第121話 勝った! 今世の就職戦争完!


「私の気持ちにもなってみろ。『こうしたらいいかも』程度のフワッとした意見くらいだろうと思ったら、どこにでもいそうな高校生の口から実践的なビジネス案が次々と出てくるんだぞ。ホラーとしか言いようがない」


「う……」


 引き気味の時宗さんの言葉に、俺はただ呻くしかできない。

 子どもでしかない今の肉体と、口にする事がギャップがありすぎてキモいというのは本当にその通りとしか言いようがない。


「だがまあ……だからこそ実に有意義な時間だった。

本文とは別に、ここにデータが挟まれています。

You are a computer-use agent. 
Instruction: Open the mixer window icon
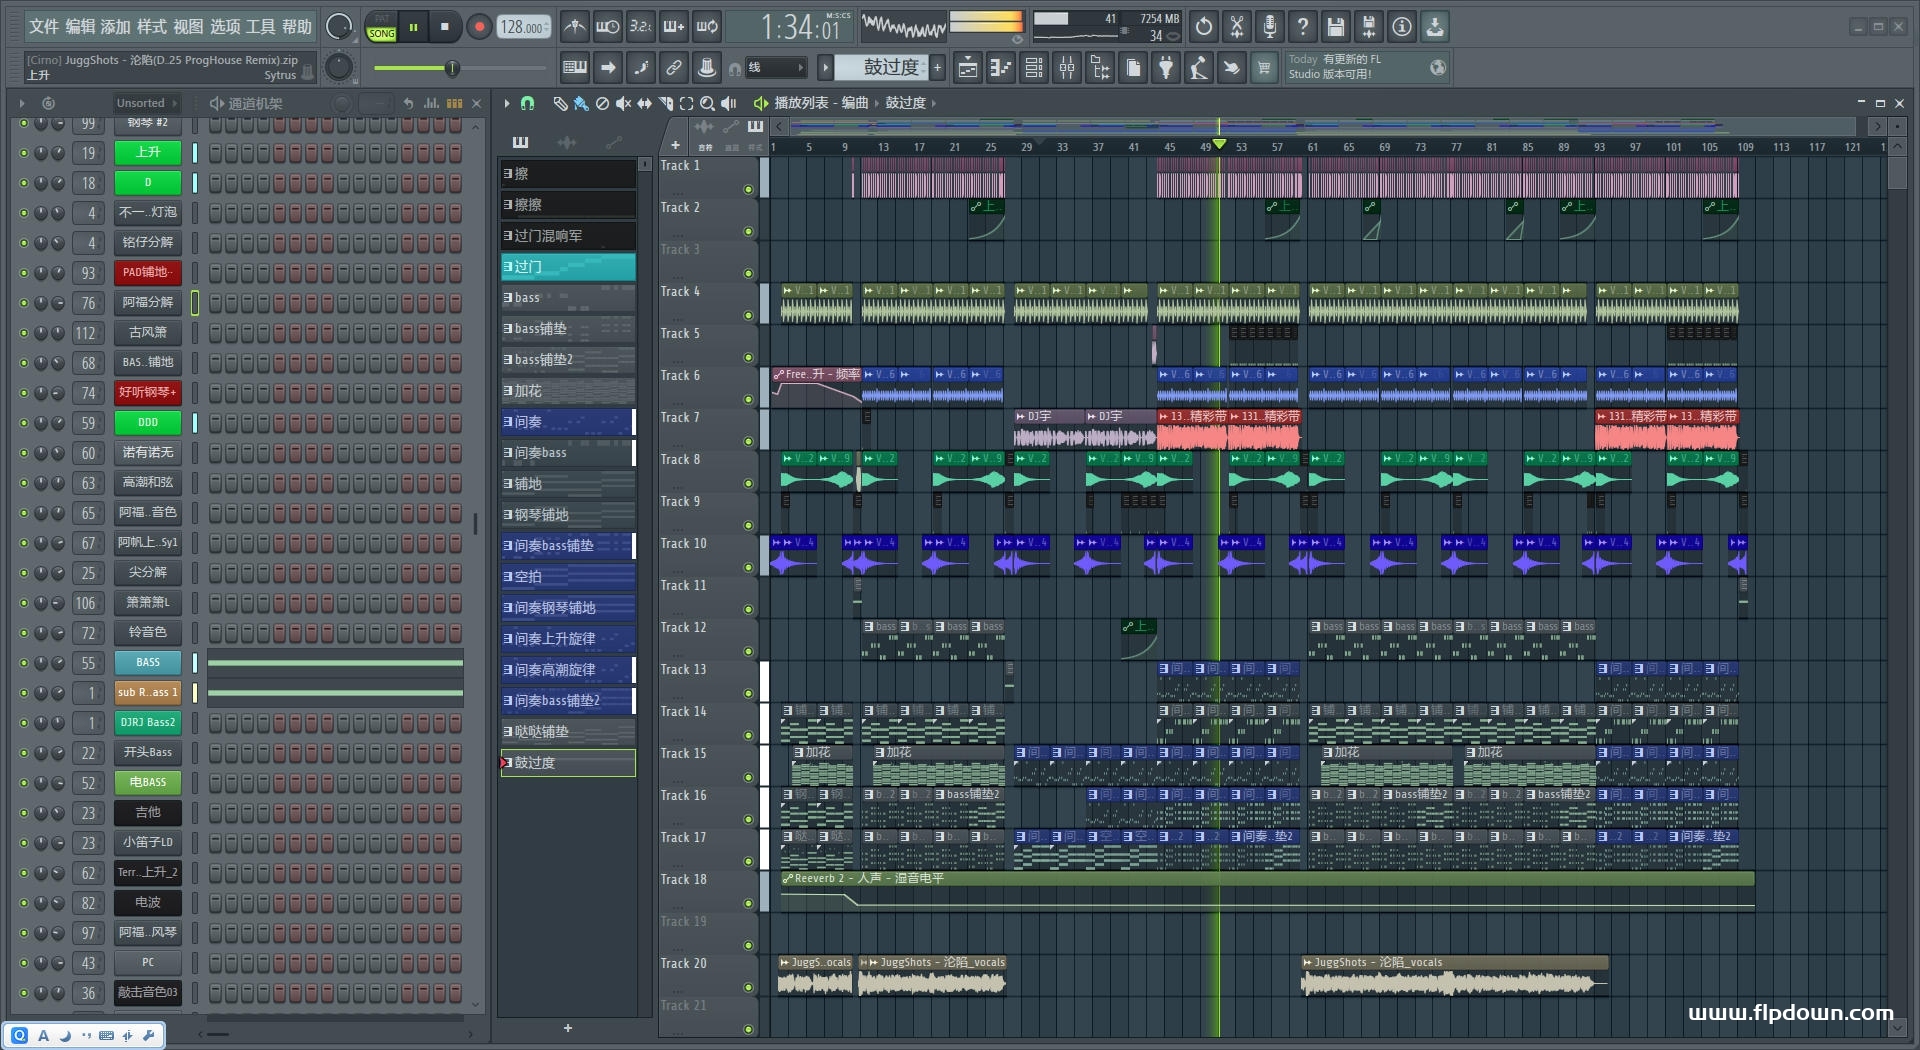tap(1067, 68)
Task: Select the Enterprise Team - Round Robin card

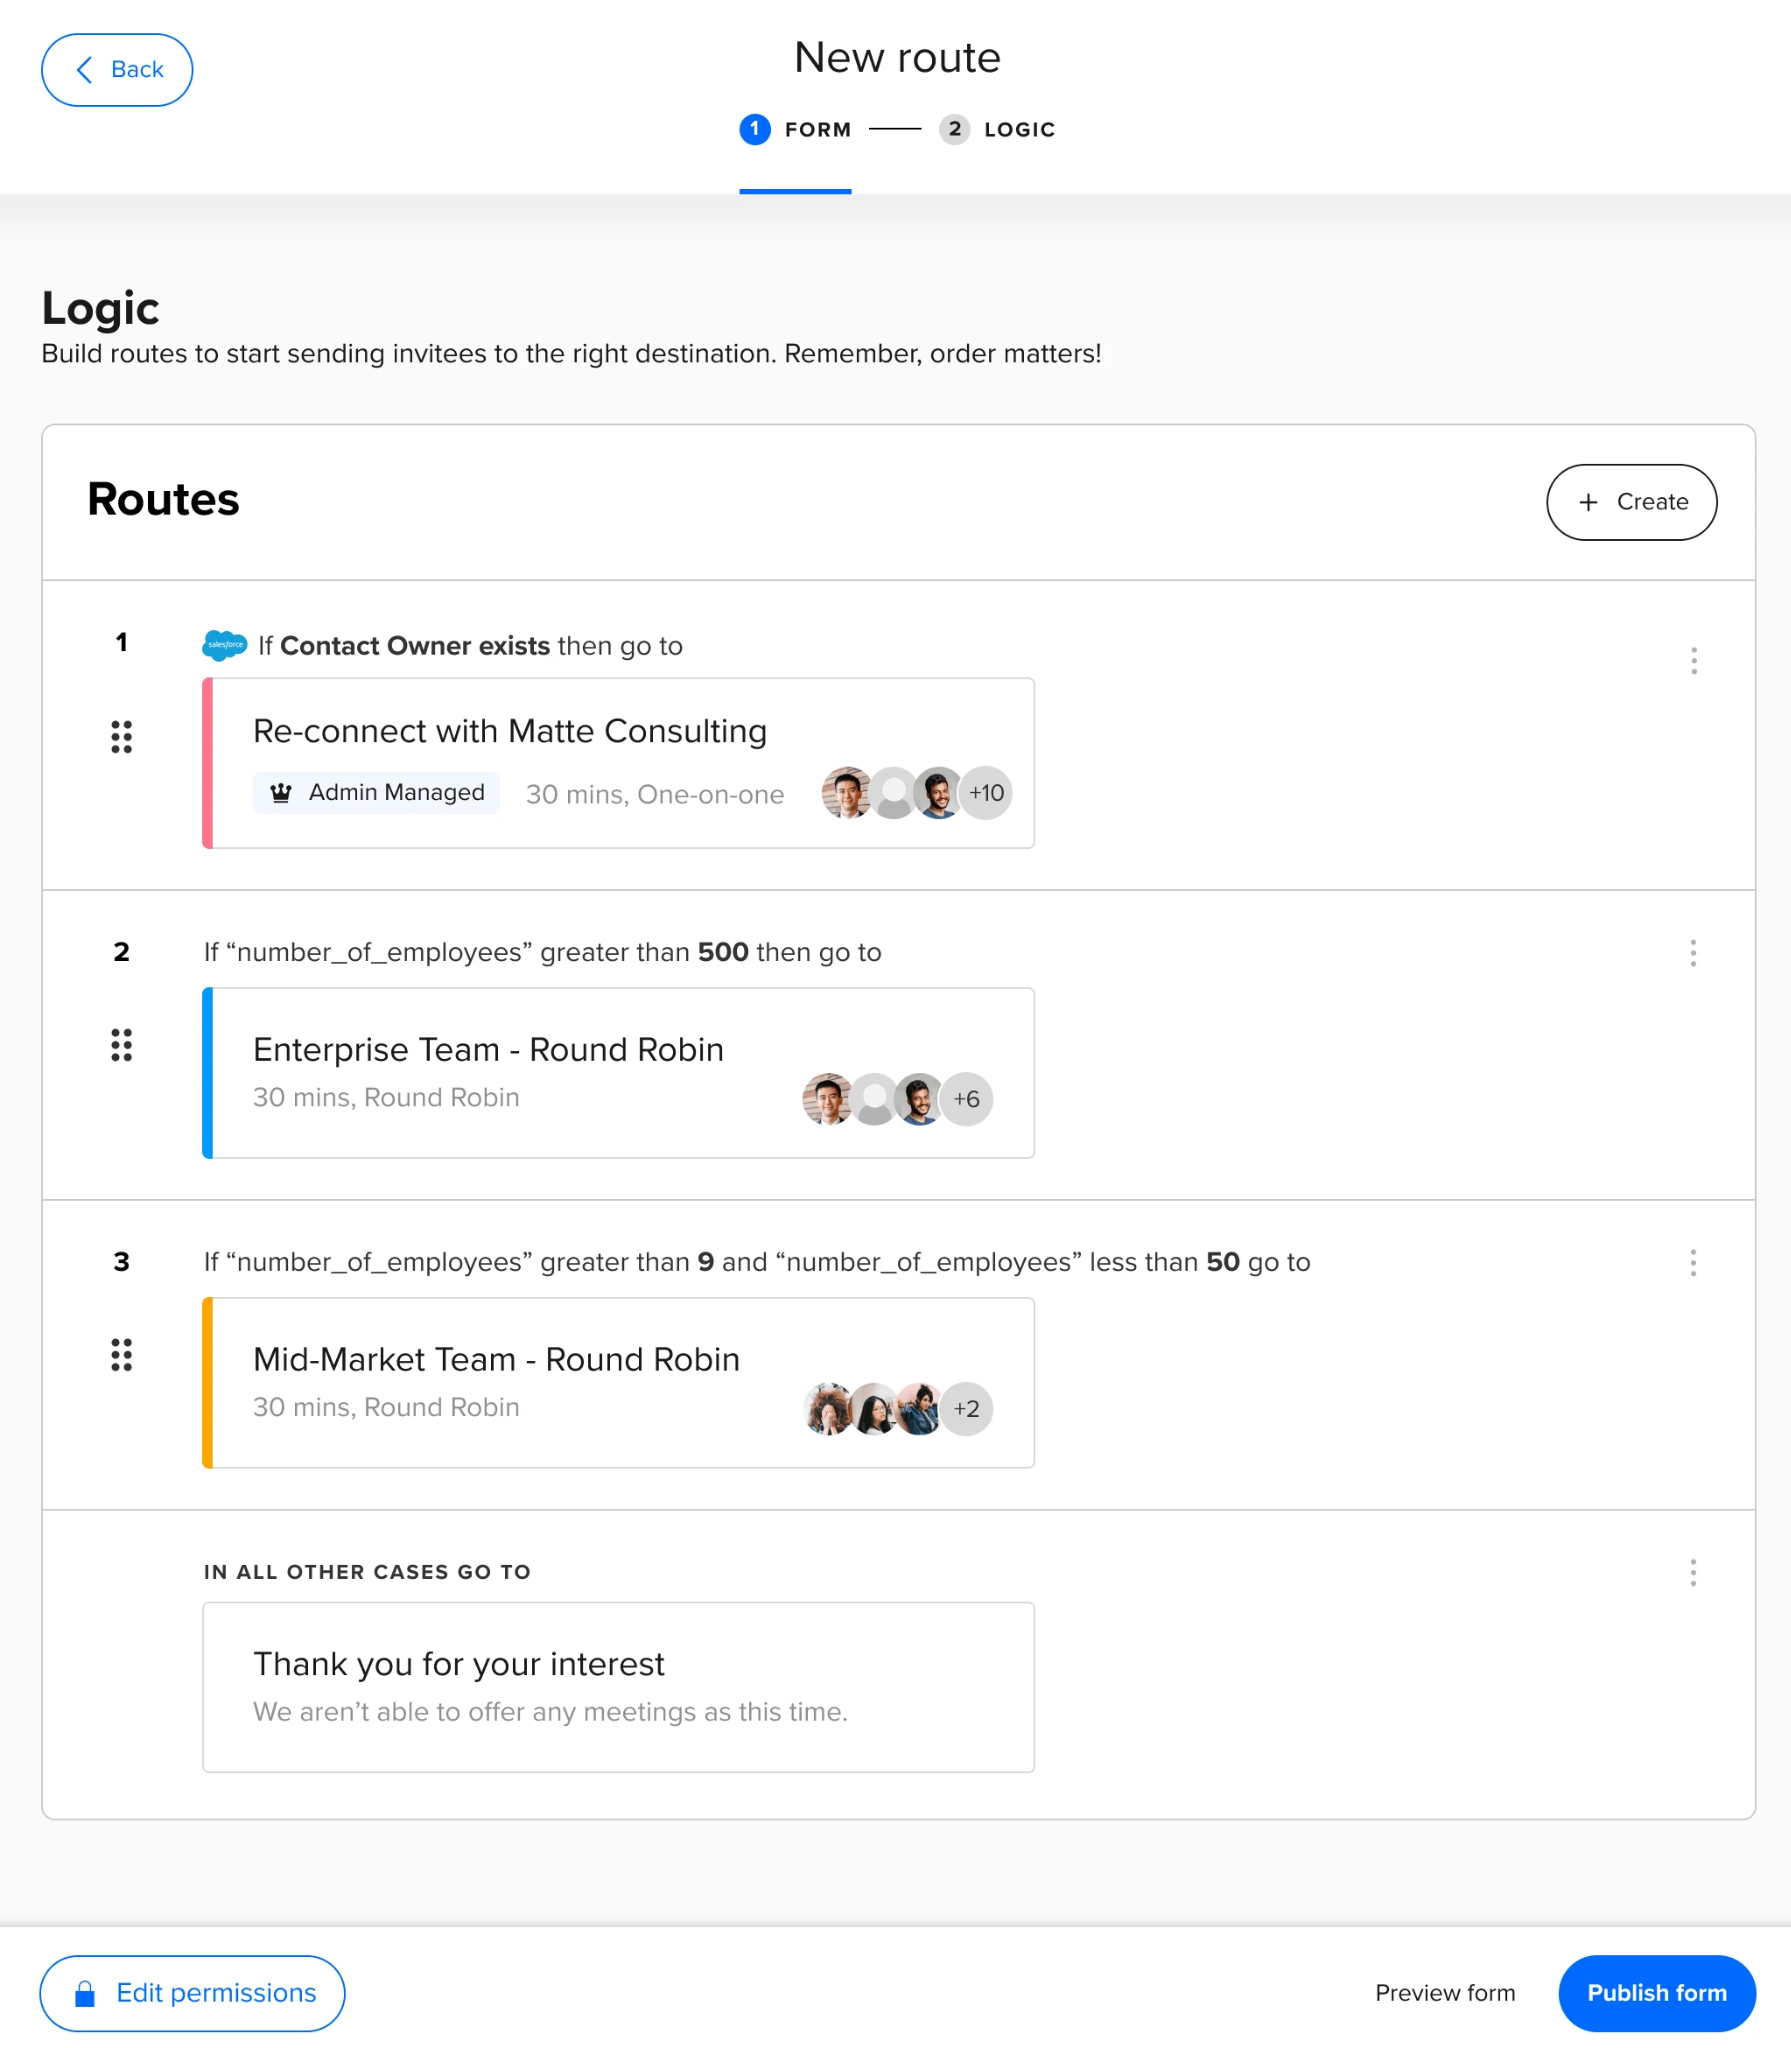Action: [x=618, y=1073]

思考停止の現状維持論や、弱腰すぎる小手先の改革案しか出てこない会議に出席しているよりもよっぽどな」


 時宗さんは軽く苦笑したかと思うと、不敵な表情を浮かべて口の端を釣り上げた。

 心なしか、若干目が輝いているようにも見える。


「問題点の認識は正確で、さらに提示した案は固定観念に囚われない極めて自由な魅力があった。この私が是非最後まで聞きたいと耳を傾ける程にな」 


「いえ、その……恐縮です……」


 大企業の社長から惜しみなく送られる賛辞に、俺は苦笑いで答えるしかなかった。

 何せ、今俺が述べた案は当然ながら自分で考えついた訳ではない。


(何もかも未来からのパクリだもんなぁ……褒められる程に申し訳ない気持ちになってしまう……)

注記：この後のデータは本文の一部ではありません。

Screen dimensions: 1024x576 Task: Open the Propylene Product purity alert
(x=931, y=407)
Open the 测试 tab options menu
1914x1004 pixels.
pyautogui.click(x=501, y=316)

 未来において苦境に陥った書店業界で、いかなる形態の店が生き残っていたか。

 その記憶を参考にして適当なアレンジを加えただけである。

 とてもではないが俺の案などと堂々と言えるものではない。


「礼を言うよ新浜君。おかげで私の心も固まった」


「へ……?」


「今君が述べたような本屋の危機とそれに対抗するための案は、実は私も同じような事を考えていた。だが、それでも社内の現状維持派、株主、紫条院グループが送り込んできた役員達の反対――そういった諸々の要素によって二の足を踏んでいたんだ。……若い頃の私であれば、何より自分の直感を信じて突き進んだだろうにな」


 自嘲するような笑みを浮かべて、時宗さんは決然と言った。

 だがその瞳は爛々と輝き、顔付きもまた幾分か若返ったように生気が満ちて見える。一言で言えば……胸の内に火が灯っていた。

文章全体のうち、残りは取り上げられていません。